--- SOURCE DATA Enclosed Below ---
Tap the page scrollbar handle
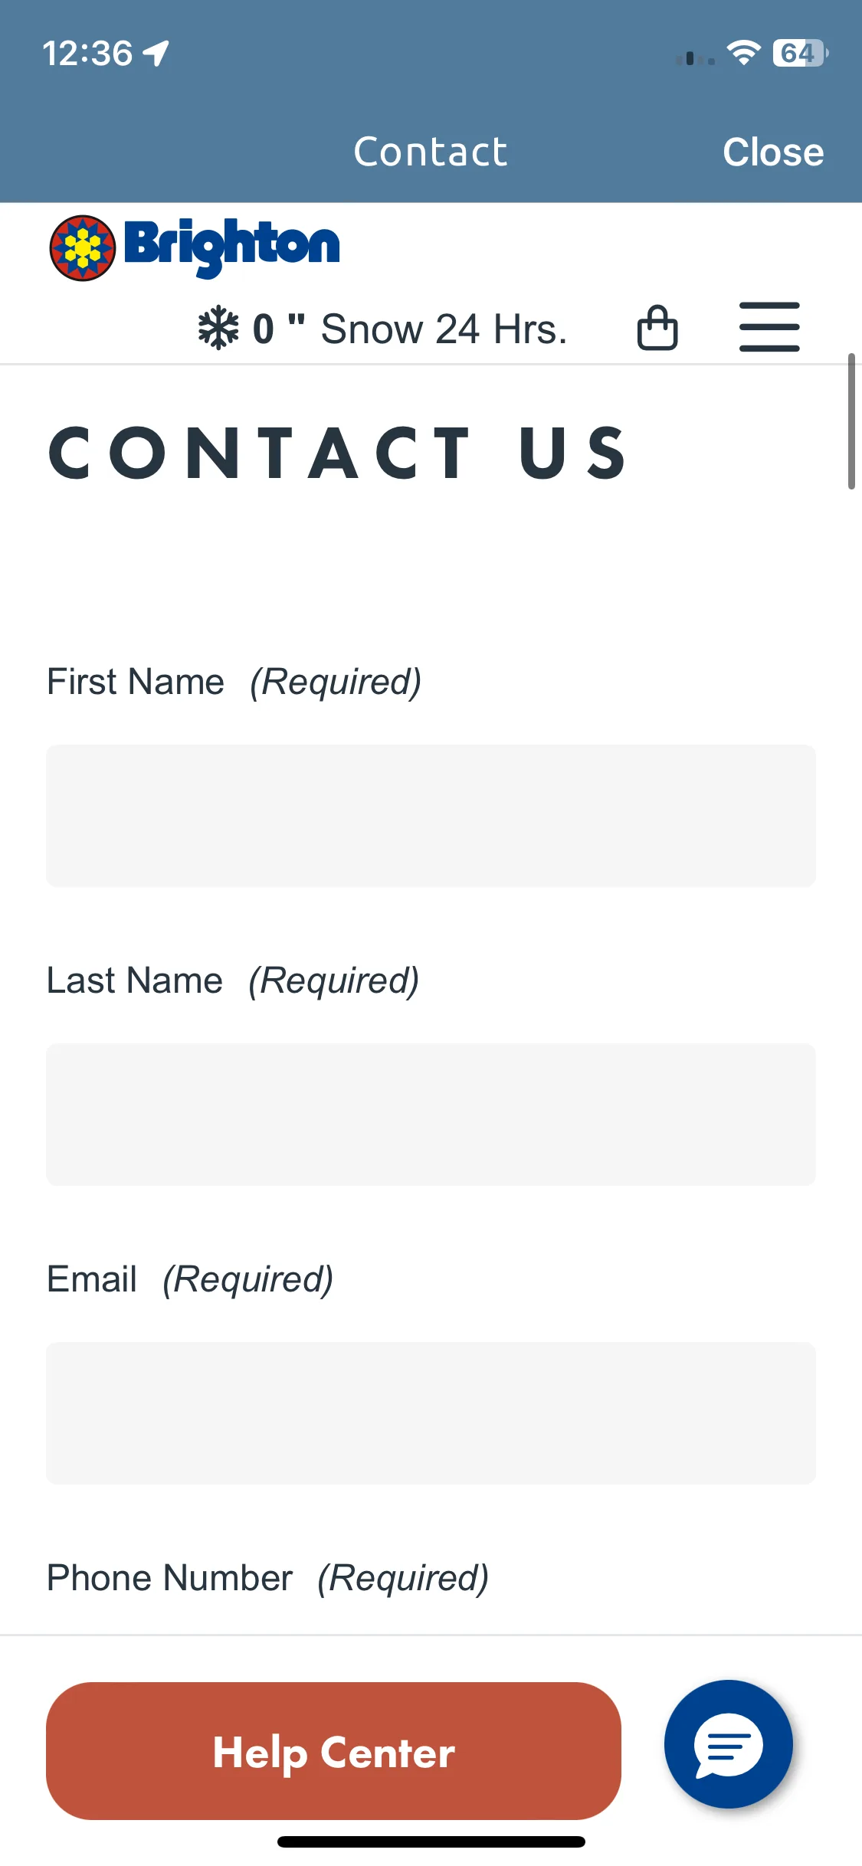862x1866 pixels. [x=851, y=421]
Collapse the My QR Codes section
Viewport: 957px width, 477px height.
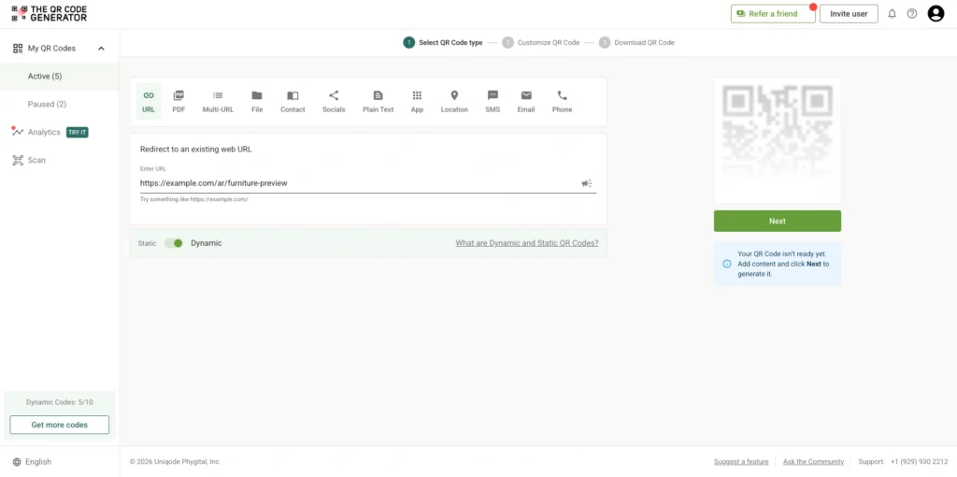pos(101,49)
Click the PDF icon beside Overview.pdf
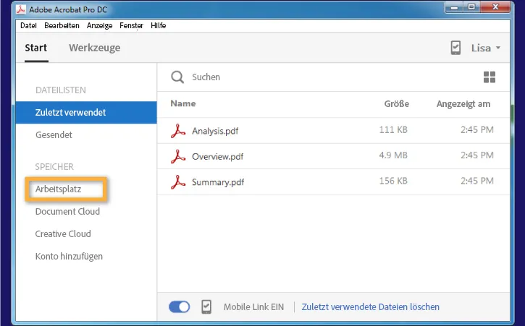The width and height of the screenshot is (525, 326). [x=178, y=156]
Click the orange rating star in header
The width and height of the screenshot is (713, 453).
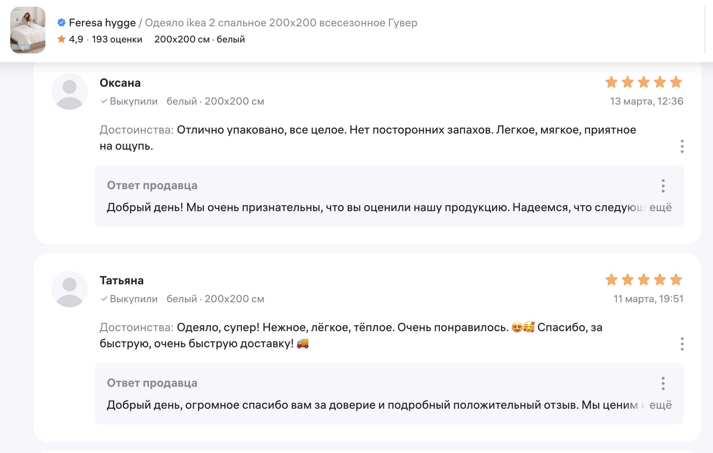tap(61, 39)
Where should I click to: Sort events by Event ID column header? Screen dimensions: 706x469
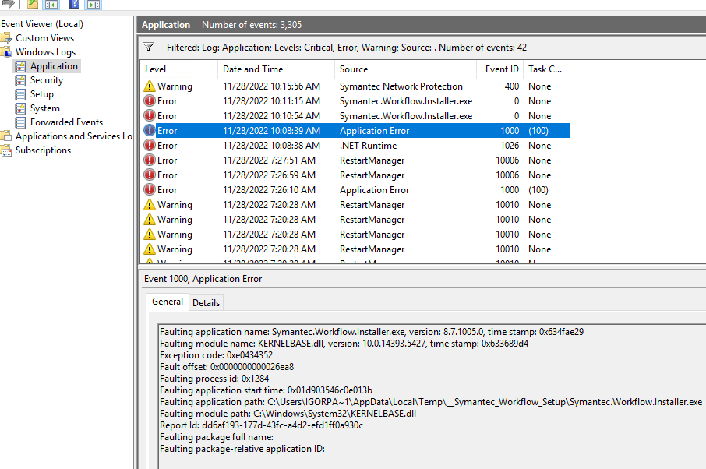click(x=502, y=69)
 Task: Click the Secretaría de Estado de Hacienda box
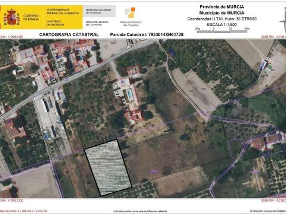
--- End of Enclosed SOURCE DATA ---
◆ WHAT TO PRODUCE ◆
In this exercise, set down all of the data exactly, without the pictures.

◆ COMPLETED TASK ◆
Tap the page scrollbar handle
862x1866 pixels. [x=851, y=421]
Collapse the My QR Codes section
Viewport: 957px width, 477px height.
pos(101,49)
Click the PDF icon beside Overview.pdf
The width and height of the screenshot is (525, 326). [x=178, y=156]
Click the orange rating star in header
The width and height of the screenshot is (713, 453).
tap(61, 39)
Where should I click to: Sort events by Event ID column header? Screen dimensions: 706x469
click(x=502, y=69)
 Task: Click the Secretaría de Estado de Hacienda box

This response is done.